Global Economy’s Dream Come True- US & Europe mulling over a Free Trade Agreement

tradenews Two of the biggest financial superpowers of the world, the United States (US) and the European Union (EU) are finally getting round to finalizing on something that holds great implications for the world at large- a free trade agreement. Though the talks of a probable FTA have been lingering for two long years, fruition of this momentous agreement is finally nearing completion after a stormy duration of uncertainty through issues like the US’s ‘Buy American’ policy- a regulation which ensures that US agricultural produce holds precedence in bids put out to public tender, EU’s strict stand against genetically modified crops (GMO), key financial policies governed independently by both the US and EU and finally, the PRISM program, a eavesdropping initiative sponsored by the United States. A FTA is in the best interests of not just the US and Europe, but also positively impacts the other economies of the world, strengthening grassroots to multinational businesses and opening up the global market for competition.
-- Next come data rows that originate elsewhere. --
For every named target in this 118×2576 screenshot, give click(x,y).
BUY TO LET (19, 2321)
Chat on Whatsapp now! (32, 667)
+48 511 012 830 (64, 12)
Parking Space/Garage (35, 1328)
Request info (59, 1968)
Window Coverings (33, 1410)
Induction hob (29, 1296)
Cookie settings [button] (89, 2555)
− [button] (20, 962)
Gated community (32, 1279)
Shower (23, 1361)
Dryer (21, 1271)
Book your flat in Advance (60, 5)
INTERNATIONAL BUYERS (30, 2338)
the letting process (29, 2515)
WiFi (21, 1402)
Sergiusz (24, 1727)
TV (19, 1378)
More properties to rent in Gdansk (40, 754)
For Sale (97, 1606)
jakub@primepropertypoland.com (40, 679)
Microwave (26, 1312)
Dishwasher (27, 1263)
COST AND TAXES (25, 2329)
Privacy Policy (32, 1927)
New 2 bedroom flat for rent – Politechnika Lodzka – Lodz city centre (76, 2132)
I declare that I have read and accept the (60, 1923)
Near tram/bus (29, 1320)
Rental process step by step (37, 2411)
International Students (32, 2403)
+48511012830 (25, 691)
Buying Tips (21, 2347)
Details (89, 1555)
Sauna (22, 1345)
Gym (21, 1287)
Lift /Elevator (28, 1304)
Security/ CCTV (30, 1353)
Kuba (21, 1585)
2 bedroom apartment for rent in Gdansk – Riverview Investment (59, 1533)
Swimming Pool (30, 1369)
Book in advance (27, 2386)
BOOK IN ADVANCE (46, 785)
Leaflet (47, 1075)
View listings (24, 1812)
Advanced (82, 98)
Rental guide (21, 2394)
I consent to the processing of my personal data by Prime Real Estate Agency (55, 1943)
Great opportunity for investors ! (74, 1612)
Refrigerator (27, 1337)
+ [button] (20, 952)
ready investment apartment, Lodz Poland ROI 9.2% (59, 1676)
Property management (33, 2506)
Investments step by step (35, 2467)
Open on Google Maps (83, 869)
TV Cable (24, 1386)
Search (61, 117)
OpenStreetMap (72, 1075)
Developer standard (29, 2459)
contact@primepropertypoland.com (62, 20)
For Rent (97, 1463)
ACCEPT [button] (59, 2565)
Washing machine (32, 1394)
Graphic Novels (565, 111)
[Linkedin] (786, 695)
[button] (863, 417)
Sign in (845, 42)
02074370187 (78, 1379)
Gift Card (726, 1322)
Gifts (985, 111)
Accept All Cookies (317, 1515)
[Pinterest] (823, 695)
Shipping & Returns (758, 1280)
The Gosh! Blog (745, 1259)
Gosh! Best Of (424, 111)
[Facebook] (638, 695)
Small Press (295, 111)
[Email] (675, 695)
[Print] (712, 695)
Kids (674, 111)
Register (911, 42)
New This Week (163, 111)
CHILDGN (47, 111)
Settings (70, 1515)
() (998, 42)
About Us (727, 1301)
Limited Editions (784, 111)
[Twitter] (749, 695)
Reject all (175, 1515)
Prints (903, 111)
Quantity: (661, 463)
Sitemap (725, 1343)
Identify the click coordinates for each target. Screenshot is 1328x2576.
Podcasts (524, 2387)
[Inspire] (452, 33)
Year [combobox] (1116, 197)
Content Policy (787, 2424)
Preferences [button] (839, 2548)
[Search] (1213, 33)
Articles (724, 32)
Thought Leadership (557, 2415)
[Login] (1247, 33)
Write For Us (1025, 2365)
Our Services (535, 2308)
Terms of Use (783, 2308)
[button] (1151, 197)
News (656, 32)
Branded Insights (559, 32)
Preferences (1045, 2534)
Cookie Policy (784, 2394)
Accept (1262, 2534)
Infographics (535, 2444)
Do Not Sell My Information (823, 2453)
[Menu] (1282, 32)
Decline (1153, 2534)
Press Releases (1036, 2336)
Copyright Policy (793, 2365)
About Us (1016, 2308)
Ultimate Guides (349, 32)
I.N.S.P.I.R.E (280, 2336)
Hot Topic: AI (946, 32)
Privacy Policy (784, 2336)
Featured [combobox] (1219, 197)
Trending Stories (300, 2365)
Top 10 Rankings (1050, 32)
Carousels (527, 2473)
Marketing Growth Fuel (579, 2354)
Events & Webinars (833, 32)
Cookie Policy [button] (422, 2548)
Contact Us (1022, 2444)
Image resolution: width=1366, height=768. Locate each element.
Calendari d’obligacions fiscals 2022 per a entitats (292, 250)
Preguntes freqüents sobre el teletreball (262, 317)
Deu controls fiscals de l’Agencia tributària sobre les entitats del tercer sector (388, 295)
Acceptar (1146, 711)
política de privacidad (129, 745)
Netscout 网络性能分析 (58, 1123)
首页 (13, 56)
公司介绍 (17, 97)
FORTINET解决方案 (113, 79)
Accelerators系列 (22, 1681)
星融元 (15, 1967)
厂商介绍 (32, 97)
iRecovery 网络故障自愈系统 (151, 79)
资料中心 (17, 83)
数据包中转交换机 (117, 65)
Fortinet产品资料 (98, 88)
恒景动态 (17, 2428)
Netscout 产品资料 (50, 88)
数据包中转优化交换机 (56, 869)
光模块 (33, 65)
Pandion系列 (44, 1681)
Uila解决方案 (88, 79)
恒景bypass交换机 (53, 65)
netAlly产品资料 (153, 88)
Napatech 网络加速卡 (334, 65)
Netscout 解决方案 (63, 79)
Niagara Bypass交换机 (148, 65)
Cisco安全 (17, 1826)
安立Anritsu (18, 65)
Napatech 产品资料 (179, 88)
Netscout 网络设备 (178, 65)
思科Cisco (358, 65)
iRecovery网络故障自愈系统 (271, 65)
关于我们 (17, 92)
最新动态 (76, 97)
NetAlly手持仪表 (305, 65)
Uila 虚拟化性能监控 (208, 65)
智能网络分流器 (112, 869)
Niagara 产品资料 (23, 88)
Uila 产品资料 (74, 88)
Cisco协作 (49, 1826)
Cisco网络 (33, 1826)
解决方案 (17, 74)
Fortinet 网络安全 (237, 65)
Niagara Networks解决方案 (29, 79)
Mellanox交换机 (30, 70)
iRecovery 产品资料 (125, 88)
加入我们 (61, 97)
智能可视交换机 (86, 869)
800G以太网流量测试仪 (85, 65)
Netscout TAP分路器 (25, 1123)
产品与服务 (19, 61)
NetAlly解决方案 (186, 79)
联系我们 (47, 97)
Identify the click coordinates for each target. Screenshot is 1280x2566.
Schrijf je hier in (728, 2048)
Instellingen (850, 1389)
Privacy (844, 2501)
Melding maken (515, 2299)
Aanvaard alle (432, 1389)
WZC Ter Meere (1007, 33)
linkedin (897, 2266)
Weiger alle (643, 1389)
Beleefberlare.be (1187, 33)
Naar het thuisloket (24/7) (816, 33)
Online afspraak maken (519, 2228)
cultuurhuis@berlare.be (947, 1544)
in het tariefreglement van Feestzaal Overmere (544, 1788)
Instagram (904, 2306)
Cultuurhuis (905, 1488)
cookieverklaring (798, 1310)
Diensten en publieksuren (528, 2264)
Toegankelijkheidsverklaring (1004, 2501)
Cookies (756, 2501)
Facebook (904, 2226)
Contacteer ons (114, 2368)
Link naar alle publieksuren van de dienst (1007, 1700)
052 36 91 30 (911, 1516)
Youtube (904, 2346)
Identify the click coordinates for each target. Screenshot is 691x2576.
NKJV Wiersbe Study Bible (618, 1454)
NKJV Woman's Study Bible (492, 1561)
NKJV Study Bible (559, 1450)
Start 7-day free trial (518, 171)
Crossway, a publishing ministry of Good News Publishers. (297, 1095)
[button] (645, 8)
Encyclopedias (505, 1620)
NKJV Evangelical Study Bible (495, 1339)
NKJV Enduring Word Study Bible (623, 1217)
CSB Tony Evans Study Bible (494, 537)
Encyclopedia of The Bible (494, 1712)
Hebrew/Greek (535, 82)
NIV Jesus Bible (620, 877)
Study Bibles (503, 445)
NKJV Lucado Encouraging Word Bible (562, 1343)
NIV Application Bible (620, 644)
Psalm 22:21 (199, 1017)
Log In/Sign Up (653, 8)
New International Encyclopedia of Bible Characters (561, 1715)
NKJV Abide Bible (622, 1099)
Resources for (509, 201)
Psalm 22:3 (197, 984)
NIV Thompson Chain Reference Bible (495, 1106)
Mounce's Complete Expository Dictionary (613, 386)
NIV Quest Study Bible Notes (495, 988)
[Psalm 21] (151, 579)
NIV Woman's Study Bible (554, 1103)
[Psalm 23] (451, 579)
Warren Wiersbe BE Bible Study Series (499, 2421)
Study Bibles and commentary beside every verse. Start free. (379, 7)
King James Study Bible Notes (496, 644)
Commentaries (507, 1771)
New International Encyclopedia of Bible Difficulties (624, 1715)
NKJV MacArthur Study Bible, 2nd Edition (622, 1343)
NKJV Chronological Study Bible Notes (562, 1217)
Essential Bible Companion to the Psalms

The numbers are impressive, the current trade between the US and EU accounts for nearly 50% of the global economic output. If this FTA, titled- Transatlantic Trade and Investment Partnership (TTIP), becomes a reality, it will be the biggest trade agreement in history, connecting the powerful US economy to the 28 member nations of the EU in a mutually beneficial bond that will boost economic cooperation and increase accountability. A FTA of this magnitude will add about $420 billion every year to the global economy and facilitate in the creation of over 2 million jobs. This FTA is expected to be finalized upon by November 2014.

A Free Trade Agreement serves to remove barriers (mostly those created by specific government regulations) against free trade. Naturally, the removal of such legal protection will expose businesses to unprecedented competition from local and international competitors. This will result in the expulsion of those businesses that cannot compete, thus forcing businesses to innovate and focus, which in turn contributes to a stronger economy. While this might seem deterrent to the spirit of entrepreneurship and fair play, in actuality, the FTA saves these honest businesses from draconian regulations imposed by economies to support their home businesses at the expense of their international competitors. The FTA works on the essence that fair competition is fundamental to maintaining a healthy and productive economy.